The sea routes from Anglesey to Liverpool have been, and still are very important for the British economy. The journey from Anglesey to Liverpool docks is one of fast tides and shifting sandbanks.
For many years merchant shipping from all over the world have picked up experienced Ship captains called Pilots from Amlwch to lead the ships on the last part of the journey to Liverpool.
Pilot boats have worked out of Amlwch from the 18th century. At this time they where 6 oared rowing vessels. The vessels were owned by the pilots themselves who often over charged for their services or did not go out to sea when the weather was rough.
In 1769 these privateers were outlawed in an act of parliament and the Liverpool Pilot service was started. This service built a pilot station near Point Lynas which was sheltered from the prevailing winds.
The following arrangements, which came into force on the 1 st October 1781.
Pilots will be stationed at the Point of Linas, the N.E. point of the Island of Anglesea, and the N.W. point of Beaumaris Bay, lying about five leagues to the eastward of Skerries Lighthouse, and may be easily distinguished by being a high, bold, steep point, projecting into the sea from Pilots’ Harbour, on the west side above 600 yards and all Beaumaris Bay open to the cast.
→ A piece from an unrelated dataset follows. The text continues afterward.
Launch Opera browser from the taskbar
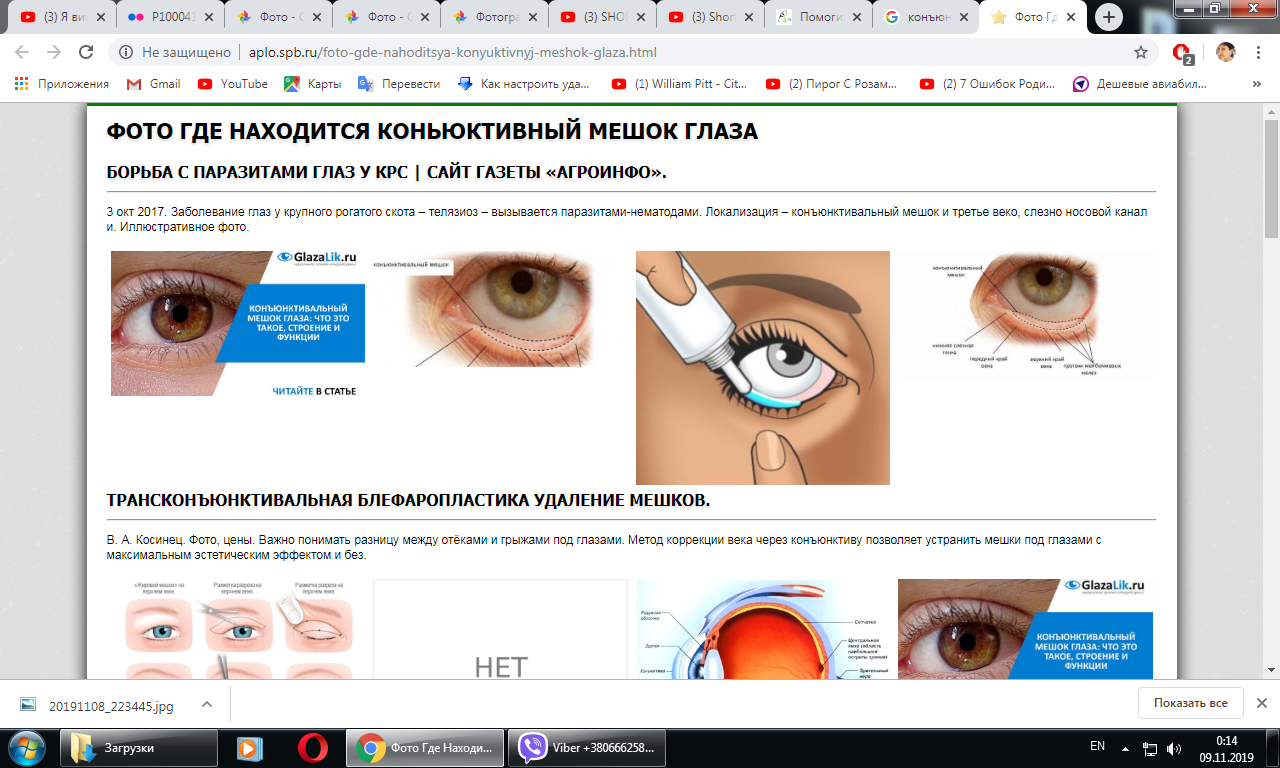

A house painted white is built on the Point for the pilots, with a flagstaff and colours to hoist occasionally by day, and two small reflecting lamp lights lighted in the upper windows by night, one facing N.W. and other East, also two mooring buoys in the Bay on each side of the Point, for the pilots’ sailing boats to ride.
Opposite the house on the cast side in Pilot’s bay, a slip is made from high to low water mark, with a grab to heave up and launch occasionally, a six oar’d boat to board ships.
All ships wanting pilots for Liverpool or the adjacent ports, may steer boldly for this Point, hoist their colours by day and show lights or fire guns by night, run close inshore and bring to, either in Williams’ or Pilots’ Bay, within the race of the strong tides off the Point, according to the winds, that they may be boarded in smooth water, with the greater safety both to them- selves and pilots, either with their sailing or rowing boats, stationed on both sides of the Point. The shore there is steep, and good anchorage may be found when the wind is off shore.
That the Committee’s hopes, relative to the development of Pilots’ Harbour were realized, seems certain, for at the end of the year 1784, in reply to a communication from the Right Honorable Lord Bulkeley, offering to re-open negotiations for the use of Priestholm Island for the pilots, they stated that the improvements made at the Point of Lynas answered every purpose which Priestholm Island was intended to serve.
For twenty years before there was any authorized pilotage, it was the custom for pilot boats to lie in Amlwch Harbour, waiting to board vessels when they approached, and the practice was to some extent, but for another reason, indulged in after a regularized system of pilotage was inaugurated. The pilot boat cruising in the vicinity of Point Lynas, preparatory to taking the boarding station, when the boat on turn immediately preceding her had boarded all her pilots, was at times beached in Amlwch, when wind, tide and other circumstances permitted, which action afforded the crew a rest, from what would otherwise have been constant vigilance and activity manoeuvring the boat in the open sea.
But what was a relief to the pilots, proved to be an annoyance to a certain cleric residing there, who regarded the presence of pilot boats in the Harbour as a trespass, and wrote informing the Pilot Committee that the pilot boats were being moored above high water mark, and requested that he should be paid the sum of half-a-guinea per annum, as compensation.
The Committee, in a facetious frame of mind replied that, although they were conversant in maritime affairs, they were at a loss to understand how boats of a great draught of water, could be run up above high water mark. And with regard to his claim for recompense, it would be necessary for him to produce evidence that he was entitled to collect tonnage rates from vessels using Amlwch Creek, which they very much doubted he would be able to do, adding, that had the Harbour been one from which the pilot boats could get to sea with northerly winds, steps would have been taken when the Liverpool Pilotage Act of 1766 was under consideration, to empower the committee to develop the Harbour so that the pilot boats could remain afloat at low water.
The sailing ships eventually gave way to steam ships and now modern diesel powered craft do the same job.